La Un Aids (Joint United Nations Programme on Hiv/Aids) ha varato norme riguardanti i diritti umani nei principi di tutela della salute pubblica per migliorare il controllo dell’Hiv. “Se l’Europa riconoscesse questi diritti e migliorasse i sistemi di prevenzione si potrebbe raggiungere un obiettivo molto ambizioso, la fine dell’Aids. Questo è il progetto che è stato proposto nei maggiori istituti sanitari del mondo. Non possiamo lasciare i migranti fuori dalla risoluzione del problema della lotta all’Aids” conclude ancora la Del Amo.
Sul fronte nazionale dal convegno Simit sono emerse due importanti novità. In primo luogo il sempre più probabile varo del Piano Nazionale Aids (PNAIDS) e l’altro imminente traguardo relativo al finanziamento della “ricerca d’interesse nazionale per lo sviluppo del sistema economico del Paese, nonché azioni destinate all’ingresso dei giovani nel mondo della ricerca”.
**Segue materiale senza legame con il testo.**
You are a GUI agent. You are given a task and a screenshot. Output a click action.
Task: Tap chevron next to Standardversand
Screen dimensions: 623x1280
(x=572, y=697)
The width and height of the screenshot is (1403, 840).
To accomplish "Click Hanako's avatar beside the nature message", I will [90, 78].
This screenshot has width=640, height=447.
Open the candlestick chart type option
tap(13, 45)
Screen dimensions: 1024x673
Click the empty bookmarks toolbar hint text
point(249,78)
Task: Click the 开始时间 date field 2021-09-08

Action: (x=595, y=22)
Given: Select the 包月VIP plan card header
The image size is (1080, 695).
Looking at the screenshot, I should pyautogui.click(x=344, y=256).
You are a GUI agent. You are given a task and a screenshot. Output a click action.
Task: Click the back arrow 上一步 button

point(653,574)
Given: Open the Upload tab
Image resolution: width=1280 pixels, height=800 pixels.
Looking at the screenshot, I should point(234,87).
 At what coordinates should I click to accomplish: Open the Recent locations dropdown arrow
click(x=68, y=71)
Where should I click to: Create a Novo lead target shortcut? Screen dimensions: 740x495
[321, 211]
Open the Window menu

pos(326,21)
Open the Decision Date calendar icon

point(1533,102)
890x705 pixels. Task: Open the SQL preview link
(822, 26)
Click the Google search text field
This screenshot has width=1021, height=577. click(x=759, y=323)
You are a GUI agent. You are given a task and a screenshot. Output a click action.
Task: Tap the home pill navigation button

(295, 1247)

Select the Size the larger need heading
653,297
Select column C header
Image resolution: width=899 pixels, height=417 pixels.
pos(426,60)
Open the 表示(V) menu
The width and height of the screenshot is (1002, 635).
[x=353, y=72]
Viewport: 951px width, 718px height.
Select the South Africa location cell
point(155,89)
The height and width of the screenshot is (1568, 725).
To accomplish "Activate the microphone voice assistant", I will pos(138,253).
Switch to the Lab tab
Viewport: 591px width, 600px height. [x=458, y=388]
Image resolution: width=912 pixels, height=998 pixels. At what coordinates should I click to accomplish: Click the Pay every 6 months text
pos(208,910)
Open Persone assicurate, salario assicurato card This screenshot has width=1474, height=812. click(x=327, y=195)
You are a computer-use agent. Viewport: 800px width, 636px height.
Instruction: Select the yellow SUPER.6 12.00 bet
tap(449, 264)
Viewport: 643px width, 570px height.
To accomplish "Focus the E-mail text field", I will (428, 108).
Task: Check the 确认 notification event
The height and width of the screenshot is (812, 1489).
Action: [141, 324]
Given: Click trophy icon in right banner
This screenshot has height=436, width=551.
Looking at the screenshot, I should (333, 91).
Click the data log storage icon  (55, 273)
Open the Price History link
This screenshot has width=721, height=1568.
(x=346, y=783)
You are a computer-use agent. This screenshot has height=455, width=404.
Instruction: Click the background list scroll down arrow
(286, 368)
Il Piano è stato approntato dal Comitato Tecnico Scientifico Nazionale del Ministero della Salute con il coordinamento del professor Massimo Galli, vicepresidente della Simit. Il documento ha visto la partecipazione di numerosi specialisti e diverse personalità scientifiche e delle associazioni di volontariato impegnate su Hiv-Aids.
I rappresentanti del Simit hanno infine lanciato un appello al Presidente del Consiglio Paolo Gentiloni e al Consiglio dei Ministri. “Il nostro Paese è stato lungamente all’avanguardia nella lotta all’infezione da Hiv-Aids e possiamo con orgoglio sostenere che le persone infettate trovano in Italia i migliori centri di ricovero e cura al mondo. Tuttavia, sarebbe miope pensare che ciò sia frutto esclusivamente dell’alta professionalità dei nostri esperti di Malattie Infettive e, più in generale, del Sistema Sanitario Nazionale. Per contro, quest’alta qualità è stata raggiunta perché negli stessi Centri di Malattie Infettive e nei laboratori di virologia e di immunologia ad essi collegati abbiamo contemporaneamente svolto Ricerca parimenti di alta qualità a livello internazionale, qualità da alcuni anni messa fortemente in crisi dalla mancanza di un finanziamento dedicato”.
Per questo motivo, conclude l’appello “riteniamo che questo momento forse unico dovrebbe essere colto per riportare il nostro Paese al ruolo che gli compete nello scenario internazionale nella lotta all’infezione da Hiv-Aids e alle patologie ad esso collegate, quali la coinfezione da virus dell’epatite C, tumori e malattie cardiovascolari significativamente più frequenti nei pazienti che ricevono la terapia antiretrovirale”.